Plans must be in place in advance of a disaster that concerns the medical staff and their roles in the disaster response. This planning will require the designation of facility leaders, standardization of triage, and adoption of best practices. Joint institutional training will be required to acquaint staff that will work together with best practice protocols.

Definitions of success

Ultimately success in the development of the pediatric medical preparedness network only can be measured by the response of the components of the network during an event. However, there are means by which the process of the network development and the success related to communication between the regional partners can be assessed. The indication that partner institutions are working well in the context of the network as well as maintaining an internal standard of excellence are evaluative measures of success. These internal and external aspects of partner institutions work in tandem to improve the response to a medical disaster and further the network capacity. Only then will the network be able to respond to patient needs, monitor resource availability, and increase breadth of operations.

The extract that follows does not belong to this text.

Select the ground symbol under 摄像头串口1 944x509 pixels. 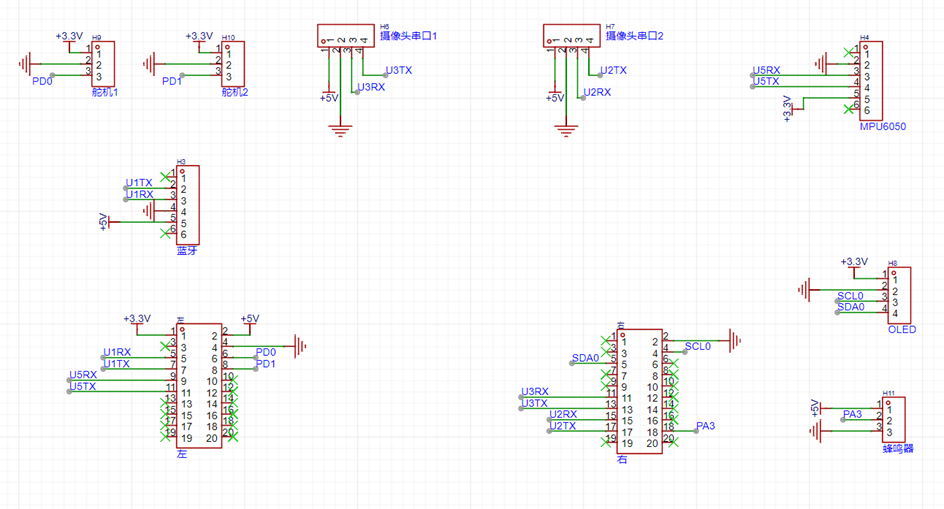click(x=341, y=129)
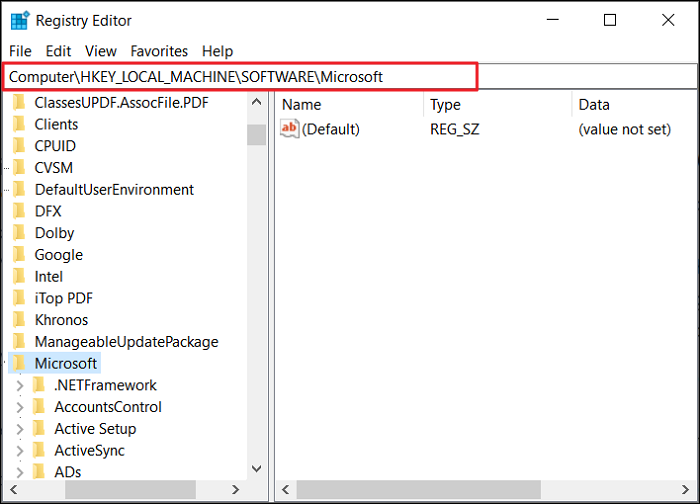The height and width of the screenshot is (504, 700).
Task: Expand the AccountsControl key
Action: (19, 407)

The initial consideration for the successful development of the network is the advantage gained through a regional approach compared to an individual approach to the pediatric needs given an event. The poly-institutional strategies enable the network to have multiple locations of modest surge capabilities and capacities across multiple institutions. This model is much more likely to meet the large scale pediatric-specific needs of a large region related to sporadic, epidemic or disaster events rather than relying on a single institution's heroic strategies. In an area where needed pediatric-specific capability does not exist or where there has been a local loss of resources, a regional network would be critical. Although the development of the network does require planning, coordination, and on-going communication, the risks and costs for individual institutions may be lower. On the contrary, the initiation of the network response can be quick, but not instantaneous and issues outside of the clinical process must be considered, including transportation and lodging for families given patient transfer.

After the development of the network, periodic updates are necessary to maintain the current statistics concerning to capabilities and capacity of each institution. Given that systems are constantly changing and improving, it is necessary to ensure that the most current information, such as contact information for key personnel, is available through a quarterly report or survey. In the case of an event and the utilization of the network, it would be imperative to have an after-disaster debriefing to discuss components of the network that needed improvement or further collaboration.

Conclusions

Nature-initiated and human-initiated disasters are increasing because of population growth, urbanization, increasingly complex technologies, a rise in world-wide terrorism, social unrest, global economic and social interdependence, an increase in infectious diseases, and environmental degradation. These events have impacted both adults and children alike. Because of the unique needs of children, the diffuse nature of pediatric care regionally and nationally, and the limited surge capacity of these institutions, it is necessary to consider the development of a pediatric response network, consisting of pediatric acute care facilities that work in conjunction with the broader emergency response system. The current emergency response system does have some pediatric-specific initiatives and care provisions in place; however, the network focuses on the hospital component of the entire emergency response system. A regional system is needed to increase the surge capacity of a particular area when specific events overwhelm the pediatric and adult care system in one locale.